I’m learning Google: no logic in translation

Of all the immediately practical tasks to which Artifical Intelligence can be applied, translation is one of the most lucrative.

We should rejoice in the thousands of languages which we have, and work hard to ensure that number does not diminish, but recognise that, wherever a few people gather, chances are that some of them will have different mother tongues. Until someone discovers a real Babelfish – which Douglas Adams wrote into his Hitchhiker’s Guide to the Galaxy as an autotranslation organism – we are stuck with translating using humans.

Except that, after decades of work and tens of billions investment, we should by now be using machine translation (MT) instead of humans. As anyone who has played with MT systems such as Google Translate will have discovered, MT still has a very long way to go before it can come close to a decent human translator.

What always surprises me with Google Translate is how illogical and counter-intuitive it is. You don’t have to look for difficult phrases to translate before it starts to behave oddly: it will often do so with very simple input. I am indebted to Language Log for inspiring this little exploration of its quirks, farts, and foibles.

For most common languages, put in a sentence of the form
I am learning English
and it translates that correctly into the destination language of your choice. But working with certain languages can elicit strange behaviour. Take the Hungarian tanulok Magyarul, which means I am learning Hungarian. Ask Google to render it into French, and it tells you in good French that I am learning not Hungarian or even French, but English.


Subtle, and semantically indifferent, changes to the input produce odd changes to the output. Put a period at the end, and now it tells you in French that you are still learning Hungarian.


But capitalise the word Magyarul, and it flips back to translate it into English, in French.

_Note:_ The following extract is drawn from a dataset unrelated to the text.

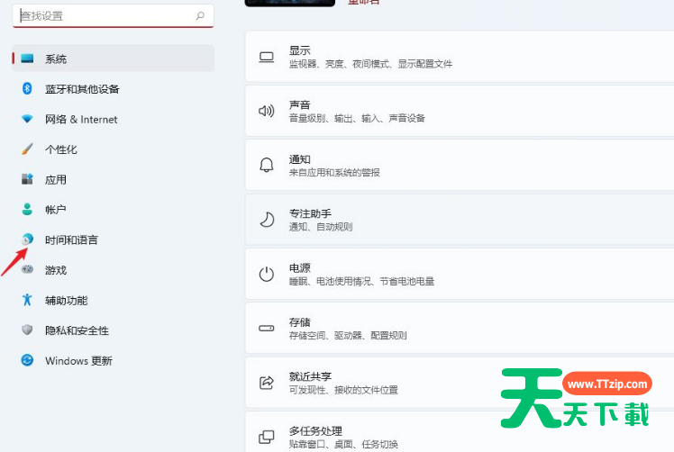Image resolution: width=674 pixels, height=452 pixels.
Task: Click the bell icon for 通知
Action: (x=266, y=166)
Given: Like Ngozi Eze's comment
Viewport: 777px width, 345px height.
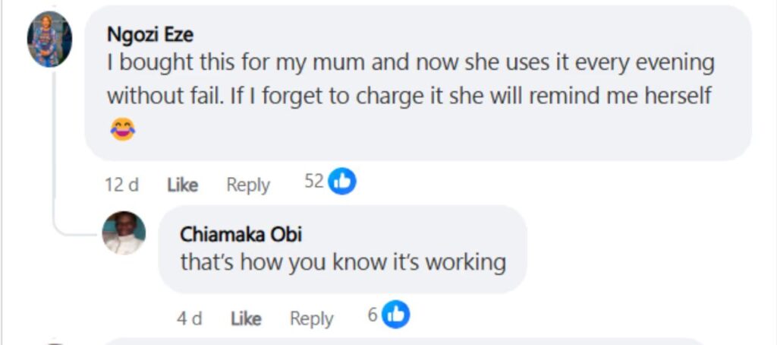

I know very little Georgian, but Google Translate seems to produce quirky results there too. Input the Georgian translation of I am learning the Georgian language, and it again swaps language in the output.


Input the English, and it translates it without any language swap.


But it appears strangely incapable of translating the plain English sentence I’m learning Georgian.


Change that into an incorrect English form, and you will see a Georgian translation.


So the next time that someone tries to tell you that MT performs really well now, show them these problems with very simple sentences. Professional translators clearly should not be worried about replacement by MT, at least not until the latter has improved greatly.